Switcth from FNV-1, which does this

hashInt s x = (s * p) `xor` x

to FNV-1a which swaps salt and bytes to be hashed:

hashInt s x = (x * p) `xor` s

Thus nested applications of Hashed won’t go into the xor part.

phadej commented 1 year ago

In a branch of #273, I get

hash base == hash e2 = False
hash base == hash e2 = False

So AFAICS it will resolve this issue as well.


Also, we don't need to change anything in hashable to fix this particular problem. The issue is in instance of HashFix, so you can write different one, e.g.

instance Hashable (f (HashFix f)) => Hashable (HashFix f) where
  hashWithSalt salt x = (salt * hash x) `xor` somePrime

and it will work better.


Hashed wasn't considered for nested hashing (nor FNV-1 to begin with AFAIK), so I'd say it's a missing feature instead of a concrete bug.

Something similar happens in in PRNG, most PRNGs are not splittable and you cannot just turn ordinary PRNG into splittable one (but if you have very good one e.g. cryptographically strong, then you can quite easily in fact). So here we'd need a hash algorithm which explicitly considers usage in Merkle-tree like applications. I'm aware only of cryptographic hashes being good for that. I'm unaware of "fast" hashes designed with Merkle-tree usage in mind.

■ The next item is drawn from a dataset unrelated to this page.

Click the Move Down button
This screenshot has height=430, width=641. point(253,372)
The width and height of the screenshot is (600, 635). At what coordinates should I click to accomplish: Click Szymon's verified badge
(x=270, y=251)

As you cache the hash anyway, I'd consider using e.g. cryptohash-sha256 (with maybe wide-words Word256 for a digest) for merkle tree of your AST, and return e.g. lowest word for Hashable instance. There's also other benefits which you can rip from that (as SHA256 is collision resistance, you can use it for fast equality, you cannot ever use hashable for that).